I took Stephen, Johnny and LO to see Cars last night. We started with pizza and then had just enough time to get to the movie theater. Since it was my party, I paid for everyone. Now I see why folks with big families don't go out much. We had me, Mr. Jones, LO, Stephen, and Johnny. ($40 for the movies alone!) I was trying to make it a low maintenance evening. Going to the movies means that I don't have to supervise much, but today I realize that the extra hassle saves me a lot of money. The younger of the two, Stephen, just turned 10 this week. I better get him a cake since I got Johnny a cake for his birthday.

Next time we get together, I have to remember to review our 'game plan' first. The same issues keep coming up and I need to nip them in the bud. The kids think I'm a millionaire, and I suppose I am compared to their experience. That means they always want as much as they can get on the menu, and always ask for extras. I remember on a few occasions when we were going to the diner, Stephen cried because he wanted pancakes, bacon, eggs and toast. We originally agreed to pancakes and bacon. A small point, but I have to draw the line and the fact that Stephen would cry about the thing makes me realize how important boundaries are. Johnny, on the other hand, has some kind of eating issue. He treats food like a drug. It's his comfort. He eats too much, too fast and still seemingly can't get enough every time we get together.

When we got to the movies, Stephen and Johnny ran to the video games, begging for money. I'm thinking, "Are you crazy? I just paid $40 to take you guys to see a cartoon!" I guess I can't say that though. I did say "no way." If I had it to "do over," we'd have a conversation before the restaurant and the movie theater about how we will and won't act. Anyway, I tried my very hardest to give my full attention to all kids, and tried to have 1-on-1 talks with everyone.

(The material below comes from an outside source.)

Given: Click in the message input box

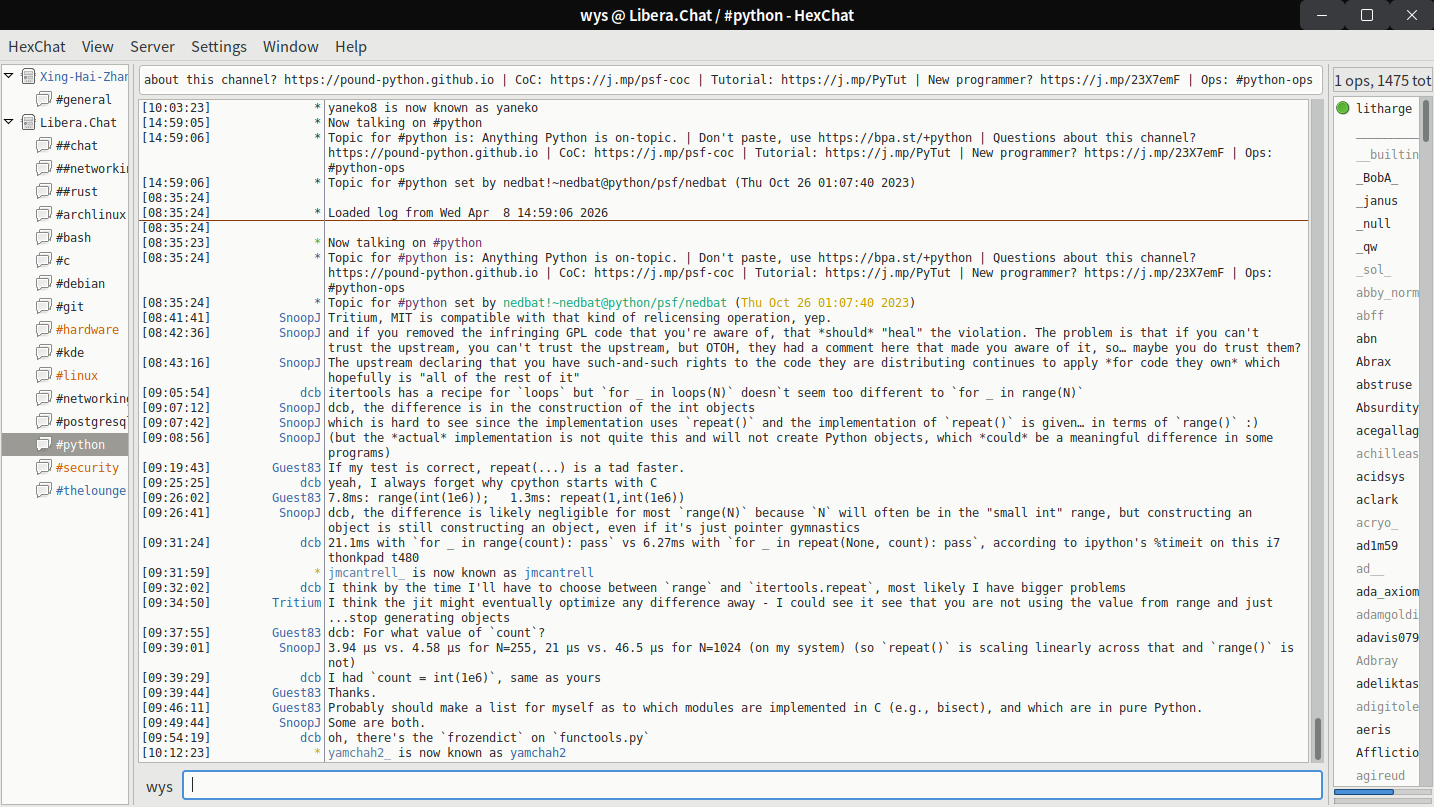Looking at the screenshot, I should coord(750,786).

The boys definitely gravitate toward Mr. Jones, the African American male figure, who is a laid back as can be. And he is a good match for the older, Johnny. Johnny is becoming hard in his preteen years. He is used to getting in trouble and being yelled at because in general he doesn't listen and can do things he shouldn't. What he is not used to is having to spar with Mr. Jones intellectually. That, my friends, is fun to watch.

In the movie, there was a preview of a kid who had to eat worms. At one point, they put a worm in the microwave. Johnny wanted to know what would really happen if you put a worm in the microwave. I suspect he might have tried it if we gave the wrong answer. (He still might.) Mr. Jones went into this thing about how there is no point in answering the question because a child shouldn't do it. And if a child did, he would get in big trouble. So Johnny wanted to know what would happen if an adult put a worm in the microwave. Mr. Jones said that adults wouldn't do that. The two went back and forth and eventually, Johnny just gave up. Phew! That was close.

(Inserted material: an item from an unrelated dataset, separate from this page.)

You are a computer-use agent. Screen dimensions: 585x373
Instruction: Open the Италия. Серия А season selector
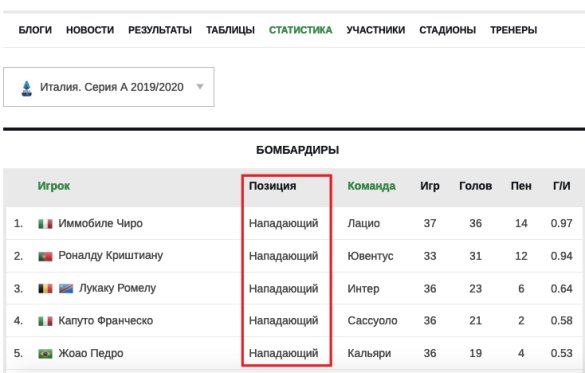[x=109, y=87]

The kids had fun. They talked alot as they do when they are excited (including LO), and we got them back home just after 9 pm. An evening well spent.

Chinese contest: LO was so cute! I'm not sure why they call it a "speech contest" since the kids addressed the group in Chinese: Principal, teachers, students, this is our lesson and we will recite 3 poems. Then, they recited the poems. When it was over, LO bowed. Class is over for the summer. They'll resume again with the regular school year.

Comments:
Hey Girl!

I tried calling you the other night and your voice mail was full! I've been checking back and voila! Today you are here! I know how the busy-ness of life can be...It doesn't matter how long it has been with your mentees...now they know you are in it for the long haul. These times will be in their memory recesses years from now and they will cherish the time you spend with them. Children don't always appreciate what you gotta do to live. Later on, when they get grown and into their own lives, they'll realize what they had in you. That's the pay off, an investment that will be seen mcu later on.
 
I need to clean out my cell phone's voicemail. Sorry about that! Thanks for understanding and for your patience.
 
i would like to se mr jones and mentees in the intellectual battle. miss you guys!
michaela
 
make sure the kids you are raising grow up with some sort of father figure, beleive me they will end up as some sort of pussy. i know this is tough but beleive me, be careful about raising the kids with some male figure around. Its very important or you might impose some very stupid characteristics on them.
 
I hear you, Nicholas, but it's easier said than done. I've tried to introduce the boys to male role models, but I can't force a relationship, you know? So what I'm left with is doing my own thing with them and continuing the introductions. I can totally see though that their reaction to men (that they respect) is different. And they want it.